> **Aim of the task**: Pictures aside, copy every record word for word.

> **Information given**:
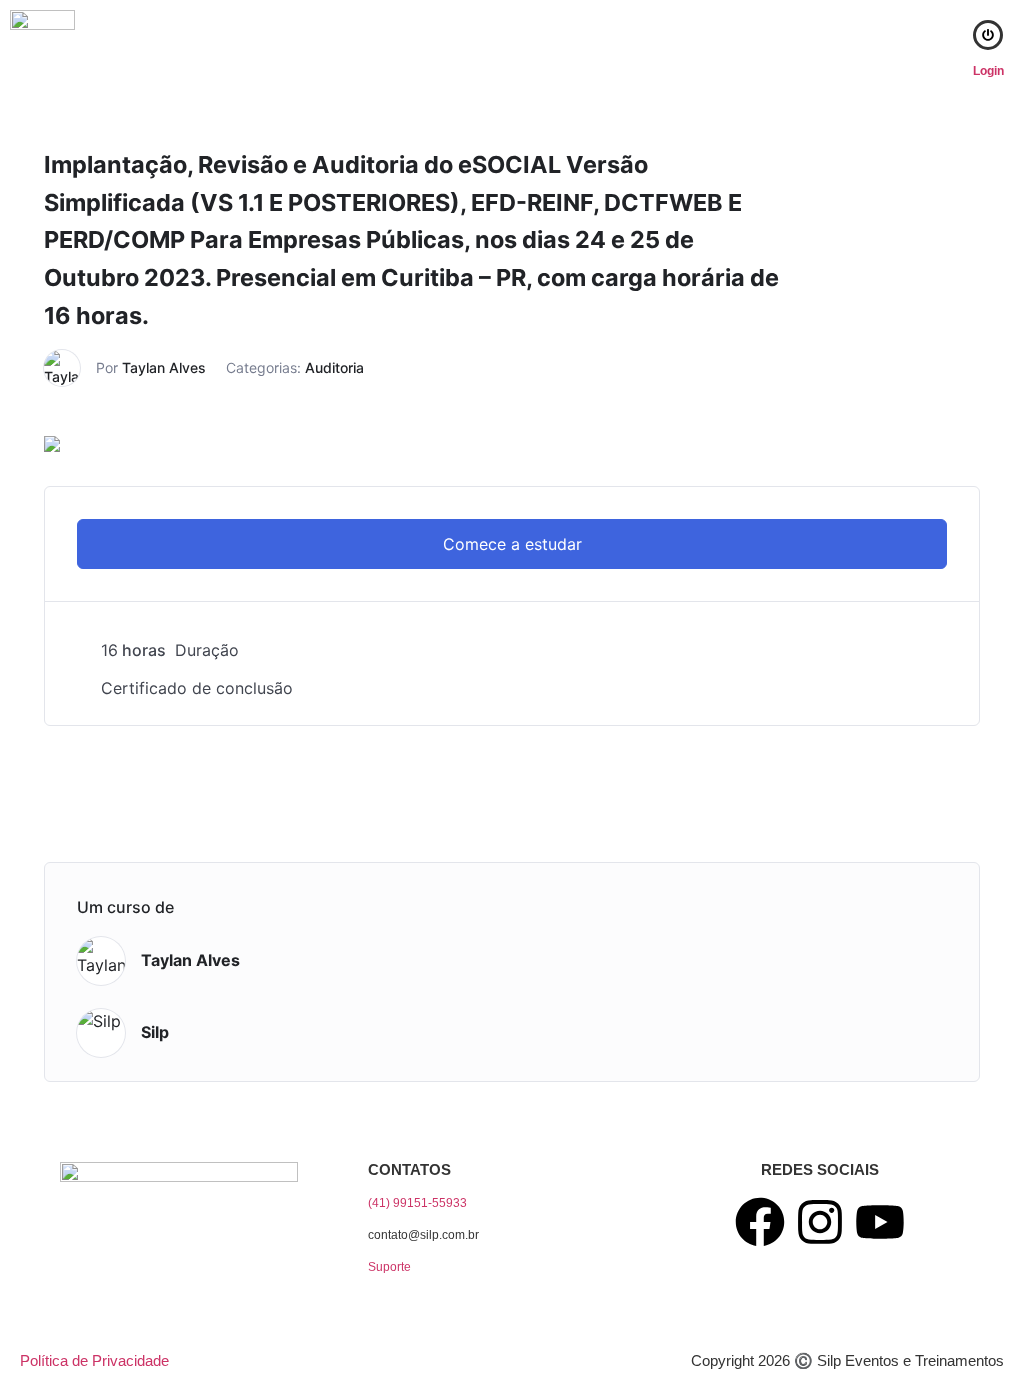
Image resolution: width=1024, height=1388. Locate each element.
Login (988, 71)
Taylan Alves (164, 367)
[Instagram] (820, 1222)
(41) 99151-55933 (417, 1203)
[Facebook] (760, 1222)
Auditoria (334, 367)
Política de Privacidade (94, 1360)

> **Output of the exercise**:
Image resolution: width=1024, height=1388. Locate each element.
Login (988, 71)
Taylan Alves (164, 367)
[Instagram] (820, 1222)
(41) 99151-55933 (417, 1203)
[Facebook] (760, 1222)
Auditoria (334, 367)
Política de Privacidade (94, 1360)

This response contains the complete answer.